Provence-Alpes-Côte d'Azur: deux gérants de boutiques de CBD arrêtés pour avoir vendu du cannabis

Ces dernières années, les magasins de CBD (cannabidiol) ont fleuri partout dans l'hexagone. Contrairement au tétrahydrocannabinol (THC), principale molécule active du cannabis, cette substance n'est pas classée comme psychotrope et n'est pas considéré comme un stupéfiant. Sa vente est donc autorisée en France.
En Provence-Alpes-Côte d'Azur, deux gérants de boutiques de CBD ont récemment été interpellés par la brigade de recherche de Brignoles, qui a mené une vaste enquête dans le Var et les Bouches-du-Rhône.
"Près de 40%" de la marchandise est "d'origine illégale"
Raphaël Micillino, commandant de la compagnie de gendarmerie de Brignoles, présente une partie des saisies effectuées par ses collègues.
"De la résine de cannabis, de l'herbe, puff, joint...", détaille-t-il au micro de BFM Marseille Provence, devant une table où sont disposés les différents produits saisis.
La première alerte est venue d'une cliente, après avoir dégusté un cookie censé contenir simplement du CBD. "Elle a eu des effets qui n'étaient pas escomptés, puisque ce n'était pas du CBD", explique le gendarme.

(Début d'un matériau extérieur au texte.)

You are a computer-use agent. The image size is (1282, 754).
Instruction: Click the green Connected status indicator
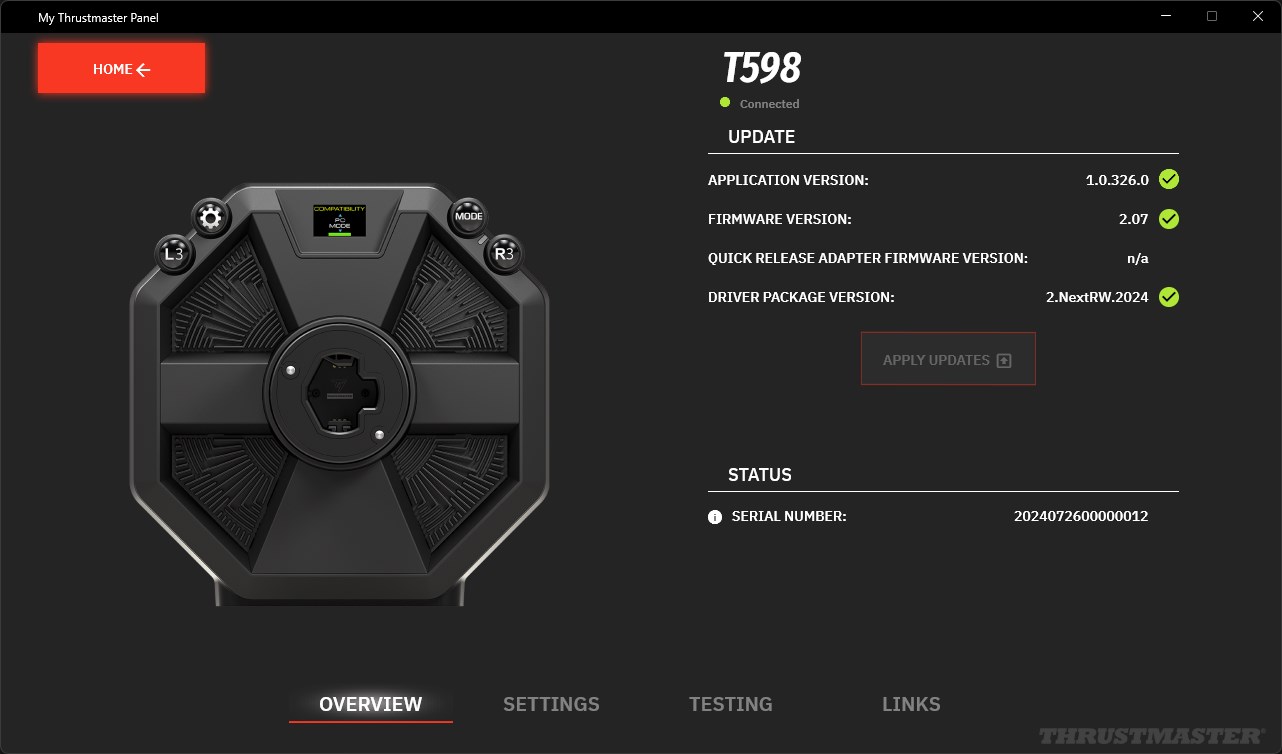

Les boutiques concernées sont dispersées sur les départements du Var et des Bouches-du-Rhône. L'une d'entre elles se trouve non-loin de la gendarmerie de Brignoles, en plein centre-ville. Elles sont gérées par deux personnes.
D'après les enquêteurs, les commerces en question serviraient de façade pour du trafic de drogue et du blanchiment d'argent.
Au mois de septembre 2024, les gendarmes ont "perquisitionné les domiciles des mis en cause et les boutiques". Au total, "531 articles sont saisis". Au moment des analyses, les enquêteurs mettent en évidence que "près de 40%" de la marchandise est "d'origine illégale", contenant un taux de THC "supérieur au seuil légal" ou "des molécules interdites à la vente en France".
Un gérant nie en bloc
Deux autres infractions ont été relevées: pratique commerciale trompeuse et concurrence déloyale. Sur place, les commerçants spécialisés dans la vente de CBD craignent que ce genre d'affaire décrédibilise leur secteur.
"La nouvelle clientèle va avoir du mal à venir, parce que du coup, ils ne savent pas ce qu'il y a dans le magasin", explique Leslie Girardi, vendeuse chez "Coffee Pote" à Brignoles, au micro de BFM Marseille Provence.
Selon elle, "ce n'est pas une affaire qui va faire qu'on va être embêtés". La vendeuse estime cependant que "si d'autres personnes font ça, on va avoir des bâtons dans les roues".
Cette crainte s'agrège à un contexte compliqué pour le secteur du CBD. Les doutes sur la réglementation, l'ouverture de nombreux magasins et la concurrence des vendeurs en ligne ont fortement endigué le développement commercial de la substance.
Contacté par BFM Marseille Provence, l'un des gérants mis en cause assure que ses produits respectent les normes. Lui et l'autre suspect seront présentés au tribunal de Draguignan en octobre 2025.
Début mars, un producteur de CBD de Calais avait été condamné à huit mois de prison pour "production, transport, détention et cession non autorisée de stupéfiants". Cette nouvelle affaire intervient alors que l'adoption définitive de la loi sénatoriale contre le narcotrafic est prévue dans les prochains jours.